The letter is an attempt to counter an aggressive lobbying campaign by supporters of the Mujahedin-e Khalq, or People’s Mujahideen of Iran (MEK), to be taken off the list a decade after it renounced violence.
The experts contend that delisting the MEK would be a huge blow to the pro-democracy "green movement" that formed in Iran during the 2009 presidential election, which Mahmoud Ahmadinejad is widely viewed as having stolen. Months of protests followed but the movement has since lost its momentum.
"Removing the MEK from the foreign terrorist organisation list and misconstruing its lack of democratic bona fides and support inside Iran will have harmful consequences on the legitimate, indigenous Iranian opposition," the 37 experts say in the letter.
"By attempting to claim credit for Iran’s democracy movement, the MEK has aided the Iranian government’s attempts to discredit the green movement and justify its crackdown on peaceful protesters by associating them with this widely detested group."
The signatories include John Limbert, head of Iranian affairs in the state department until recently and one of the diplomats held hostage during the 1979 siege of the US embassy in Tehran; Paul Pillar, a former US intelligence agent now at Georgetown University; Trita Parsi, head of the National Iranian American Council; and Hadi Ghaemi of Human Rights Defender.

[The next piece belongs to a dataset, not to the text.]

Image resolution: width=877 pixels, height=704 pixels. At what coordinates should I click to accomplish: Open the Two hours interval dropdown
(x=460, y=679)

The state department is expected to rule this month on whether the MEK will be removed from the list, which also includes al-Qaeda and Hizbollah.
The UK removed the MEK from its list in 2008 and the European Union in 2009 after courts found no evidence of terrorist actions since the MEK renounced violence in 2001. It won more than 20 battles in courts across Europe as it sought to be delisted there.
A Washington DC court last year ruled that the MEK had been denied due process during its last appeal to the Bush administration to be taken off the list and ordered the state department to reconsider the request.
The MEK presents itself as Iran’s main opposition group but is widely reviled in the country for supporting Saddam Hussein during the 1980s Iran-Iraq war and his crackdowns on the Shia population in Iraq.
But supporters say there is no longer any justification for keeping the group on the list.
"The MEK has halted all military activity since 2001, renounced violence and condemned terrorism in all its forms in 2004, handed over all its weapons voluntarily to the United States in 2003," said Ahmad Moein, executive director of the Iranian American Community of Northern California, a group that supports the MEK.
The MEK could now lead a viable alternative to the current Iranian regime, he said. "We support the aims of MEK for the establishment, through the electoral process of a democratic, secular, non-nuclear republic that is at peace with all its neighbours," Moein said.